# start of Data

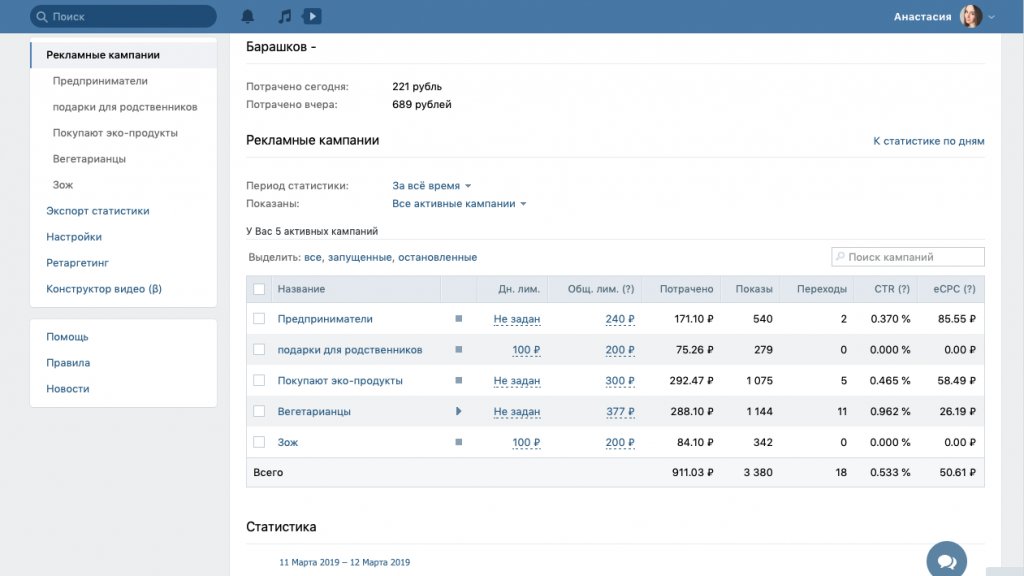Viewport: 1024px width, 576px height.
Task: Click Анастасия's profile avatar
Action: 970,16
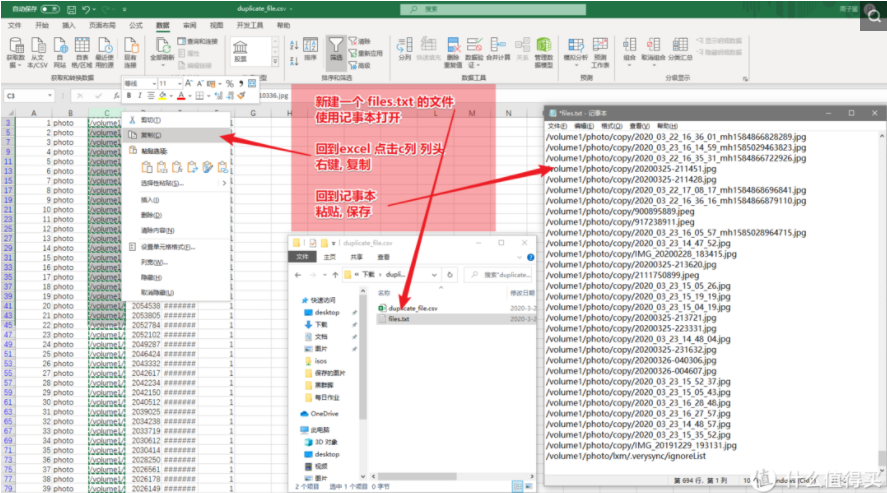Click Bold in the mini toolbar
Image resolution: width=887 pixels, height=493 pixels.
[x=129, y=96]
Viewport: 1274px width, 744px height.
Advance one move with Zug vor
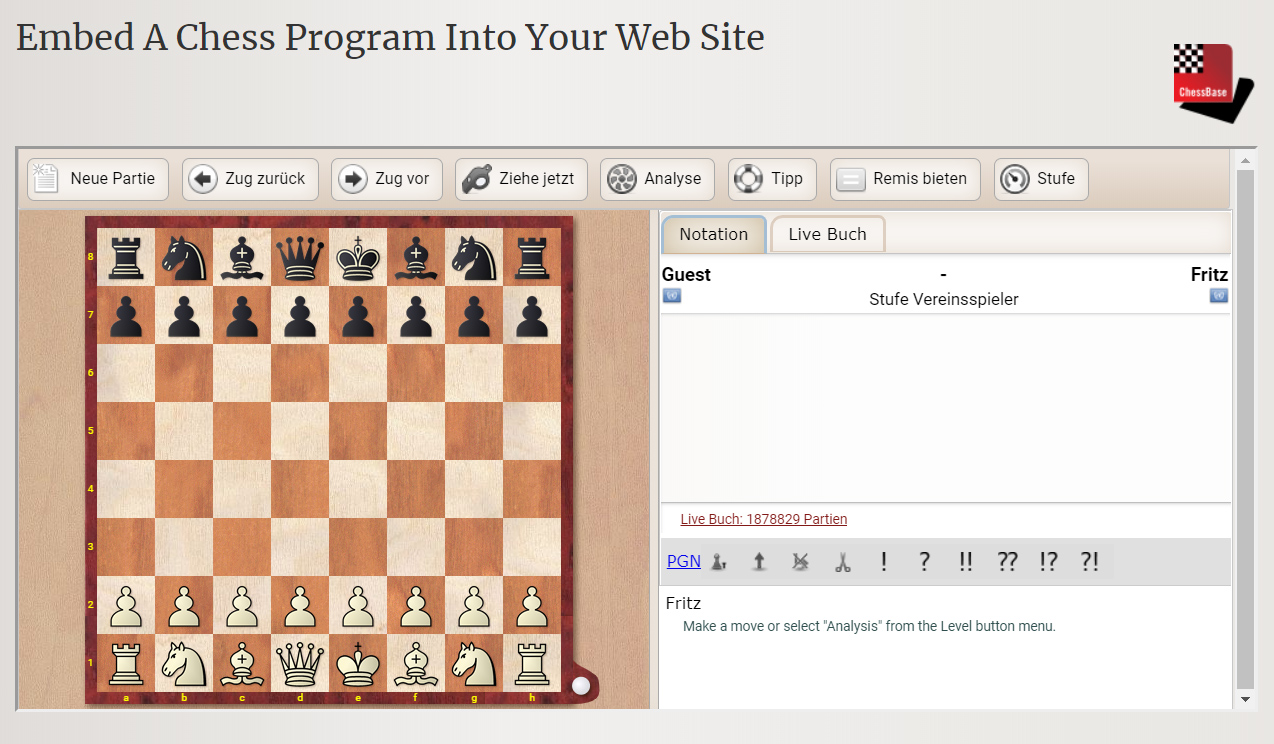[x=386, y=179]
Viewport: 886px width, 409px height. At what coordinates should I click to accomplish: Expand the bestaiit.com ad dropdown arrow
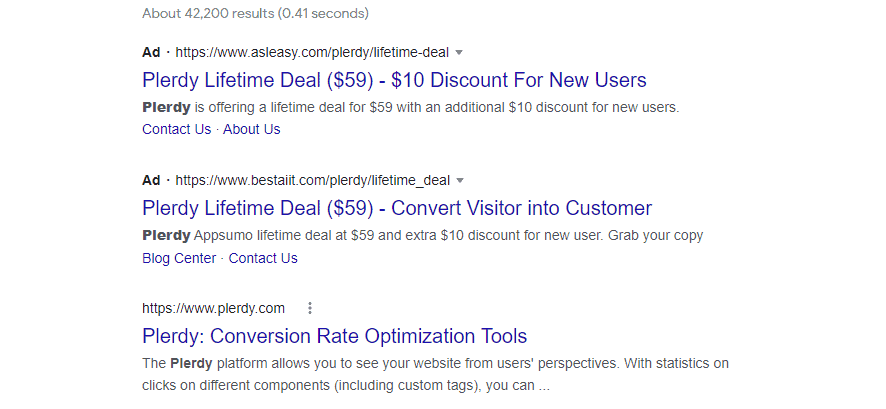[x=460, y=181]
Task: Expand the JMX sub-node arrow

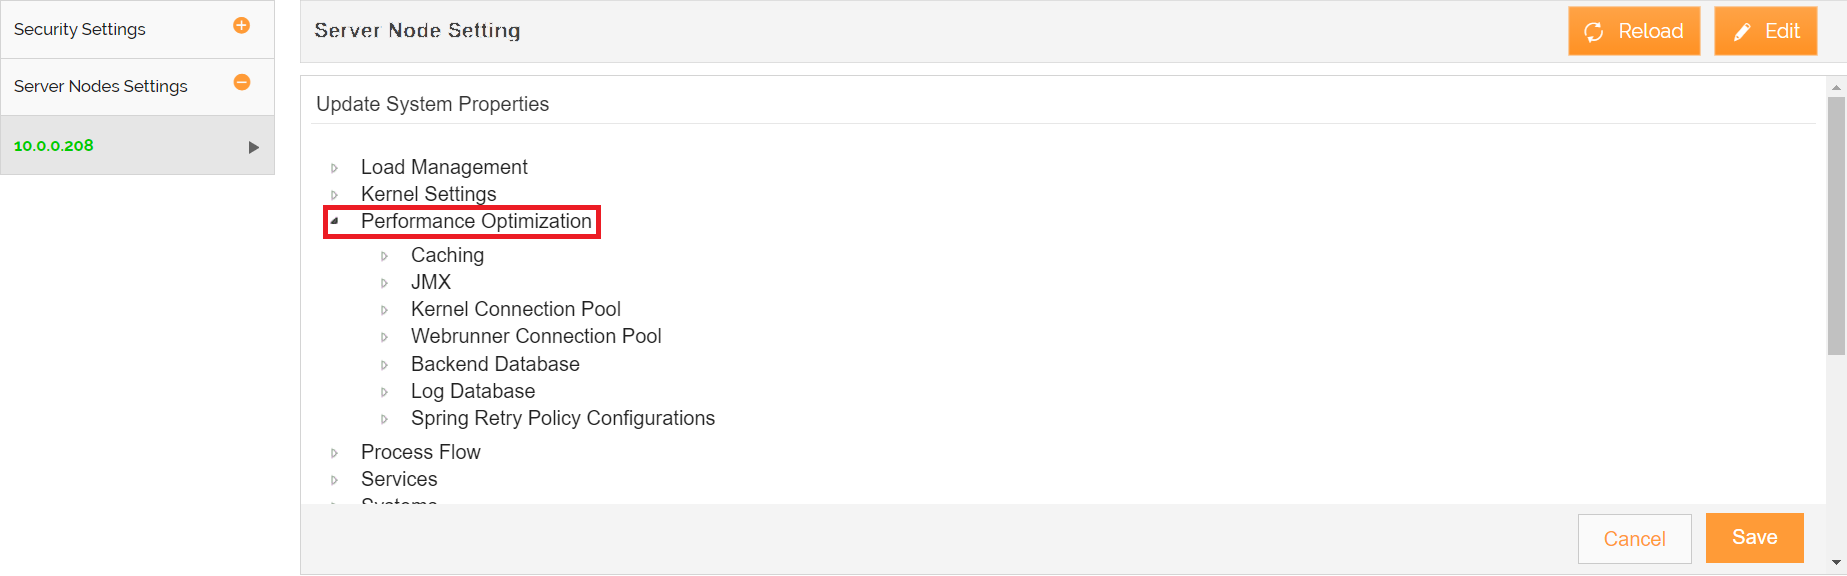Action: tap(385, 283)
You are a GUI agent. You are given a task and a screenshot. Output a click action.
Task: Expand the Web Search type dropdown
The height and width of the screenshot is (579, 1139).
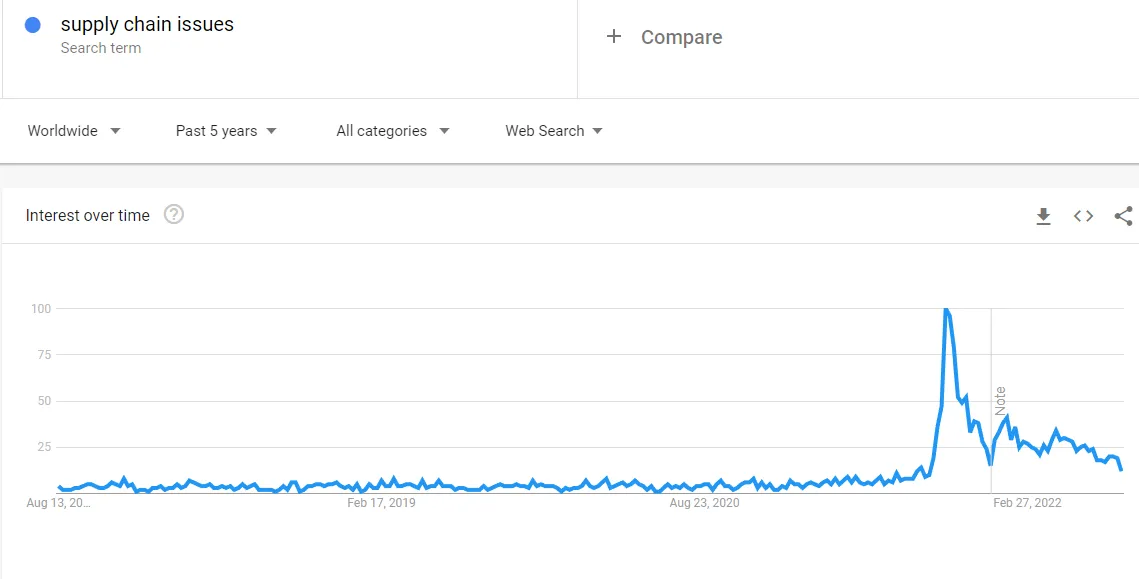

# end of Data

Reproduce the whole listing above line for line without any changes, but omit the pictures.

Viewport: 1024px width, 576px height.
Task: Click Анастасия's profile avatar
Action: 970,16
Click Bold in the mini toolbar
Image resolution: width=887 pixels, height=493 pixels.
[x=129, y=96]
Viewport: 1274px width, 744px height.
Advance one move with Zug vor
[x=386, y=179]
Viewport: 886px width, 409px height. At what coordinates should I click to accomplish: Expand the bestaiit.com ad dropdown arrow
[x=460, y=181]
Task: Expand the JMX sub-node arrow

Action: tap(385, 283)
You are a GUI agent. You are given a task and a screenshot. Output a click action.
Task: Expand the Web Search type dropdown
The height and width of the screenshot is (579, 1139).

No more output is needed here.